#### Document:
┄┄┄┄┄┄
Andrey Bokhanko via llvm-dev

2016-Aug-29 19:35 UTC

head link

[llvm-dev] [RFC] Interprocedural MIR-level outlining pass

Daniel,

I wonder what the NewGVN would generate for the following C code:

int a, b;

int foo() {
  return a + b;
}

int bar() {
  return a + b;
}

?

Obviously, the expressions would be the same ("value1 + value2"), but
a
single operator is not worthy to be outlined. What classes of congruency
would be assigned to operands? The same for both reads of "a" and
"b"? If
yes, it would be incorrect, as obviously, these two additions are not
guaranteed to be semantically equivalent (a's and b's values can be
changed
in-between).

Also note that one should be able to compare VN's results from different
functions. Looks like an inter-procedural VN is required.

Yours,
Andrey


On Sat, Aug 27, 2016 at 9:28 AM, Daniel Berlin via llvm-dev <
llvm-dev at lists.llvm.org> wrote:
>
>
> On Fri, Aug 26, 2016 at 9:44 PM, Hal Finkel <hfinkel at anl.gov>
wrote:
>
>>
>> ------------------------------
>>
>> *From: *"Daniel Berlin" <dberlin at dberlin.org>
>> *To: *"Quentin Colombet" <qcolombet at apple.com>
>> *Cc: *"Hal Finkel" <hfinkel at anl.gov>,
"llvm-dev" <llvm-dev at lists.llvm.org
>> >
>> *Sent: *Friday, August 26, 2016 11:06:56 PM
>> *Subject: *Re: [llvm-dev] [RFC] Interprocedural MIR-level outlining
pass
>>
>> FWIW: I'm with quentin. Without a good value numbering analysis,
this is
>> a hard problem.
>>
>> How exactly does value numbering help here? This problem seems to be
>> about finding structurally-similar parts of the computations of
different
>> values, not identical values.
>>
> Note, first, the optimization we are talking about is not outlining, at
> least, as far as i've ever heard it.
>
> function outlining/etc is about removing cold regions of functions to
> separate functions to make the hot portions smaller, more inlinable, etc.
>
> What is being talked about here is a variant of  identical code folding,
> e.g., http://research.google.com/pubs/pub36912.html and it's variants.
>
> Where identical varies (and is based on semantic equivalence).  Variants
> where you extract portions partially to merge functions are pretty much the
>  same optimization :)
>
> Here, value numbering helps because it gives you value expressions.
>
> It tells you:
>
> This operation is "add V1, V2".
> It does not matter what V1 and V2 are, they just "are abstract
things". We
> know if these abstract things are equivalent or not.
┄┄┄┄┄┄
#### Brief a:
Would you write out again, word for word, the part of the rows that starts with the line containing "Where should I click to: Click" and continues through the final row, with both of those lines included?

#### Data shown:
┄┄┄┄┄┄
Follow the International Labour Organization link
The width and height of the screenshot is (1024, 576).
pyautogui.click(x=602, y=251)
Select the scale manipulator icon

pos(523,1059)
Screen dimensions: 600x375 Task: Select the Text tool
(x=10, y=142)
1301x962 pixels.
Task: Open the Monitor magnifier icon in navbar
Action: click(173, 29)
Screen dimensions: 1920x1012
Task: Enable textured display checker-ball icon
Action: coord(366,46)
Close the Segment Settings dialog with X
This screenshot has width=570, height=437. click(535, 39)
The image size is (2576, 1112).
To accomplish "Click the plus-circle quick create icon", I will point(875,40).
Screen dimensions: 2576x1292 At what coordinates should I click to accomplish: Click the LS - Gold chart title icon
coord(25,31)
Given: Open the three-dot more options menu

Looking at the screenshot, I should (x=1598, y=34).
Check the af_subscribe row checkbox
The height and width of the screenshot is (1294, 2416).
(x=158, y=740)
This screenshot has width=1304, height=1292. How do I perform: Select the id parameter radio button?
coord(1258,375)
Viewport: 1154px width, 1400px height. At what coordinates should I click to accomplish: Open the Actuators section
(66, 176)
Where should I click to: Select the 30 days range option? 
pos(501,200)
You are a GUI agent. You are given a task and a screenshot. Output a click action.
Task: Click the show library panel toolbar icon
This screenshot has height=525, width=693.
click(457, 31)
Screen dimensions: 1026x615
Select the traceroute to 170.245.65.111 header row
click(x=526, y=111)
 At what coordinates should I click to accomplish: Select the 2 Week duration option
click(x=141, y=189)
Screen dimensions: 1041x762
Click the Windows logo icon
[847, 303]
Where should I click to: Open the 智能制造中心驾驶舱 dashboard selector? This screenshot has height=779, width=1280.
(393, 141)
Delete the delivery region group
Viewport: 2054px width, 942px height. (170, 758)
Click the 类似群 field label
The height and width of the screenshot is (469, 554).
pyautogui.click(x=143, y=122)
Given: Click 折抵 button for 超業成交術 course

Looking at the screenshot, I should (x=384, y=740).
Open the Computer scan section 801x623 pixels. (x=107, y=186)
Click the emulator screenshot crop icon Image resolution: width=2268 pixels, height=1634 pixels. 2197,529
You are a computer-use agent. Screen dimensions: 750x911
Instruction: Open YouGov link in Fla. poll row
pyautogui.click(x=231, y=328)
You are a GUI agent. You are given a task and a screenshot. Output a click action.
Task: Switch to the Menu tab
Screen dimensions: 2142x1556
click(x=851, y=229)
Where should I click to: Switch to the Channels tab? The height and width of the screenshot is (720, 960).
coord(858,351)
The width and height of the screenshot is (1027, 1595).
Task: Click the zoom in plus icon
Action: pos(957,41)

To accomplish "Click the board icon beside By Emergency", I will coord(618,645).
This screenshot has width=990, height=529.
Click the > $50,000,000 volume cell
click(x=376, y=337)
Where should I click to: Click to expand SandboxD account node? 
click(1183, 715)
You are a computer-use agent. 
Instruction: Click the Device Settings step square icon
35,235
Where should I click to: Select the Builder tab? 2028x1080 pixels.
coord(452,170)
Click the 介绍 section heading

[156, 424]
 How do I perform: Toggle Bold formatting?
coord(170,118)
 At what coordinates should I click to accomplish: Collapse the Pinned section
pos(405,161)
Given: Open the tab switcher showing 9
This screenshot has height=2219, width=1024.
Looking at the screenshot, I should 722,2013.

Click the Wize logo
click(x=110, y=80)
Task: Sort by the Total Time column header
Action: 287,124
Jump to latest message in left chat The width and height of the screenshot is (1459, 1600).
┄┄┄┄┄┄
#### Brief b:
From the outlining pass thread, can you pull out verbatim the passage that opens with the words "Obviously, the expressions" and closes with "in-between)."?

#### Task result a:
Where should I click to: Click to expand SandboxD account node? 
click(1183, 715)
You are a computer-use agent. 
Instruction: Click the Device Settings step square icon
35,235
Where should I click to: Select the Builder tab? 2028x1080 pixels.
coord(452,170)
Click the 介绍 section heading

[156, 424]
 How do I perform: Toggle Bold formatting?
coord(170,118)
 At what coordinates should I click to accomplish: Collapse the Pinned section
pos(405,161)
Given: Open the tab switcher showing 9
This screenshot has height=2219, width=1024.
Looking at the screenshot, I should 722,2013.

Click the Wize logo
click(x=110, y=80)
Task: Sort by the Total Time column header
Action: 287,124
Jump to latest message in left chat The width and height of the screenshot is (1459, 1600).

#### Task result b:
Obviously, the expressions would be the same ("value1 + value2"), but
a
single operator is not worthy to be outlined. What classes of congruency
would be assigned to operands? The same for both reads of "a" and
"b"? If
yes, it would be incorrect, as obviously, these two additions are not
guaranteed to be semantically equivalent (a's and b's values can be
changed
in-between).